What to do:
A: Copy the part of the rally article below word for word, starting with "Activists at San" and going on through "States as children.".
B: According to the rally article below, on what date do the work permits issued through the DACA program start expiring?

Source passage:
○ ○ ○ ○ ○

Amid fears of deportation, immigrant student group rallies for legislative fix

Activists at San Jose State University are organizing a demonstration on Nov. 15 to request a path to citizenship for undocumented individuals brought to the United States as children.

Student Advocates for Higher Education, or SAHE, a student-run group at San Jose State that champions immigrant rights, plans to demonstrate near a civil rights statue on campus in a “call for allies to join the undocumented community in a chain.” At the proposed demonstration, undocumented students will link arms with community members in a show of solidarity.

The planned protest follows Pres. Donald Trump’s decision to end Deferred Action for Childhood Arrivals — a program that former President Barack Obama enacted via executive order to protect children who were illegally brought to the United States, and have not committed a crime since, from deportation. Now, close to 800,000 DACA recipients could be at risk of deportation when work permits issued through the program start expiring March 6. The Trump administration and Republican members of Congress are using the urgency of this 20-week window to push for a US-Mexico border wall, increase border enforcement agents and restrict paths to citizenship for family members of DACA recipients, a compromise SAHE’s leaders are unwilling to accept.

○ ○ ○ ○ ○

Material supplied:
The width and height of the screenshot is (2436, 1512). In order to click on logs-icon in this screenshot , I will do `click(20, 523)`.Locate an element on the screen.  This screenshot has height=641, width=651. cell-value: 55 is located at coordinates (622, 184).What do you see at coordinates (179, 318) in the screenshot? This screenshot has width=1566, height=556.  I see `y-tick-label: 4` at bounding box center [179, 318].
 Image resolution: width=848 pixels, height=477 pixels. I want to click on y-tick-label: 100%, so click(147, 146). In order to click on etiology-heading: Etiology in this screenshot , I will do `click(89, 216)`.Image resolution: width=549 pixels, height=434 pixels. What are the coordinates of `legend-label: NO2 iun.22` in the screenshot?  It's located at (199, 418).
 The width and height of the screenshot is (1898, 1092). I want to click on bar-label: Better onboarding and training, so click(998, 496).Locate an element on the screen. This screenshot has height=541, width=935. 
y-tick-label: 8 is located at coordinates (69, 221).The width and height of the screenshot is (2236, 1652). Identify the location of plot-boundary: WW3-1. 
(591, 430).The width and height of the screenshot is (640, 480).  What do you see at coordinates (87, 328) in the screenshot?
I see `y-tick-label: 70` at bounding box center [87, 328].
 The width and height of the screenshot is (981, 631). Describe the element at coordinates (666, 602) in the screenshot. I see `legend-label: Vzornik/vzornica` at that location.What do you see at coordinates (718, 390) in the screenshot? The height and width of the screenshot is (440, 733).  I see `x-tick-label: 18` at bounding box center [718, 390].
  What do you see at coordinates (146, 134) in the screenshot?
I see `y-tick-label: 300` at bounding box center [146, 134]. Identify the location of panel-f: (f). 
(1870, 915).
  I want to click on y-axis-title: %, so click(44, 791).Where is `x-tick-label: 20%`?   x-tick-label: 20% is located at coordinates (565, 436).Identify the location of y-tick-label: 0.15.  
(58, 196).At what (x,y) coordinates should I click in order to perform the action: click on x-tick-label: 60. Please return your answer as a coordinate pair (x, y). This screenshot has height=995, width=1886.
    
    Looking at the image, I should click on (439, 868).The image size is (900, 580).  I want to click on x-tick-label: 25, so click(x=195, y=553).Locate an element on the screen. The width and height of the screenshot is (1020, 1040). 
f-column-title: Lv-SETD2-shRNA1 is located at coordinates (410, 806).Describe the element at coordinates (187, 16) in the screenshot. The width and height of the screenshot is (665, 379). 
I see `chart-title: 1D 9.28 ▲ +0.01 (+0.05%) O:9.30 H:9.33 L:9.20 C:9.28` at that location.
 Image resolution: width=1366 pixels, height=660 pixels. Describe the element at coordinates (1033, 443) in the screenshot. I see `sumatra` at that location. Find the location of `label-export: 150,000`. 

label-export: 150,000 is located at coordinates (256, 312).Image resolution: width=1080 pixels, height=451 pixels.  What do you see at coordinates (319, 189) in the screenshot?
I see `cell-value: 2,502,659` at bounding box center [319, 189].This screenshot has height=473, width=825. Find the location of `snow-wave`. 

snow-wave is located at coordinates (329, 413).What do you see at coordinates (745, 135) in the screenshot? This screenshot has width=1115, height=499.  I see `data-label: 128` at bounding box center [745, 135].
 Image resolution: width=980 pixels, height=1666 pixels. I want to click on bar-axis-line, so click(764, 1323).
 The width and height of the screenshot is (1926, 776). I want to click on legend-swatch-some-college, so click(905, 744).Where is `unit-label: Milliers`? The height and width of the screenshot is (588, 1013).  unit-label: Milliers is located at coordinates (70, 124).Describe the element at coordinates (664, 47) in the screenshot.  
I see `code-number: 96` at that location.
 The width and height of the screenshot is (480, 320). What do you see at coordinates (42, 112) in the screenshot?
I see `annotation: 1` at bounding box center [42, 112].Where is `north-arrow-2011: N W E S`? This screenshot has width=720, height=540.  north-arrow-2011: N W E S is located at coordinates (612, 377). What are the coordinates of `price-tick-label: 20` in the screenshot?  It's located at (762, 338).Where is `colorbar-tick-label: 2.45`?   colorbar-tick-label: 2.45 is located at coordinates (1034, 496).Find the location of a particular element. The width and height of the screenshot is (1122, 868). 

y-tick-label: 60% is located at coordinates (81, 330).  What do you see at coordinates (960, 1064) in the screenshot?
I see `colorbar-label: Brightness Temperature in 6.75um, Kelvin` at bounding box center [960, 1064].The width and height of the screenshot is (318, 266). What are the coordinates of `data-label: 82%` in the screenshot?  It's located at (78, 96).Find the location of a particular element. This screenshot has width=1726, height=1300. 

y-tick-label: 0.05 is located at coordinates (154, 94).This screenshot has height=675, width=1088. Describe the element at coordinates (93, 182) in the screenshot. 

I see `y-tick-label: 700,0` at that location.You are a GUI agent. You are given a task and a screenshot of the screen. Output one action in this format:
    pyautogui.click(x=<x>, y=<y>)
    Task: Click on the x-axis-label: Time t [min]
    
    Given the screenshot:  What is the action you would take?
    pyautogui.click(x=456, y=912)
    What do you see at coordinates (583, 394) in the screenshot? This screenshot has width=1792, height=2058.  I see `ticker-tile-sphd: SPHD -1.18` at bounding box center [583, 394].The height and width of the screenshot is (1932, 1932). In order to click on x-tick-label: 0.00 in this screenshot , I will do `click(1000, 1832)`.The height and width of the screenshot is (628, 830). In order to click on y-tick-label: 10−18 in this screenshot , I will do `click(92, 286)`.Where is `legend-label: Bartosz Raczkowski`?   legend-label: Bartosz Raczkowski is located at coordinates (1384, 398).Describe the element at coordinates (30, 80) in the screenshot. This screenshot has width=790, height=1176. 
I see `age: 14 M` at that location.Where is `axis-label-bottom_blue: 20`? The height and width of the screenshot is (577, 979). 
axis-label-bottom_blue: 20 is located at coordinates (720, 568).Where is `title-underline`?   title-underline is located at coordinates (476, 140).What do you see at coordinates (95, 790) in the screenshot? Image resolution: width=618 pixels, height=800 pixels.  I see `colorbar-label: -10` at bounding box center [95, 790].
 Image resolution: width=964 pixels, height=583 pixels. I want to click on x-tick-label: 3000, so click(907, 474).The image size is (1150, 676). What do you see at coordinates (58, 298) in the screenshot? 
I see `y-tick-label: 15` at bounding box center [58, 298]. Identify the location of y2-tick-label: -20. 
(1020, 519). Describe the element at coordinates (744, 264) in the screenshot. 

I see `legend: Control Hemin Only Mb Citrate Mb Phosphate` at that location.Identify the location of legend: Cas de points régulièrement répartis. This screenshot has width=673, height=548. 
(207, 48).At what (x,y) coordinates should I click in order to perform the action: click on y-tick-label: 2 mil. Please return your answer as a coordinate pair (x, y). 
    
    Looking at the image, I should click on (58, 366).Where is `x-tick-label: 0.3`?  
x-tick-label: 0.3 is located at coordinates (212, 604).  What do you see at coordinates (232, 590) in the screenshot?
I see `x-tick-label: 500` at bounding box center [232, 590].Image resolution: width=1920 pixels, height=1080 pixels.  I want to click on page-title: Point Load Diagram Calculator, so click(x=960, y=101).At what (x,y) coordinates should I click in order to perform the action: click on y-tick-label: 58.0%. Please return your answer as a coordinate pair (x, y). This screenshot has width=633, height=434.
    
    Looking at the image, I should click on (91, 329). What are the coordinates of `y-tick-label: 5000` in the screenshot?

○ ○ ○ ○ ○

Activity answers:
A:
Activists at San Jose State University are organizing a demonstration on Nov. 15 to request a path to citizenship for undocumented individuals brought to the United States as children.

B: March 6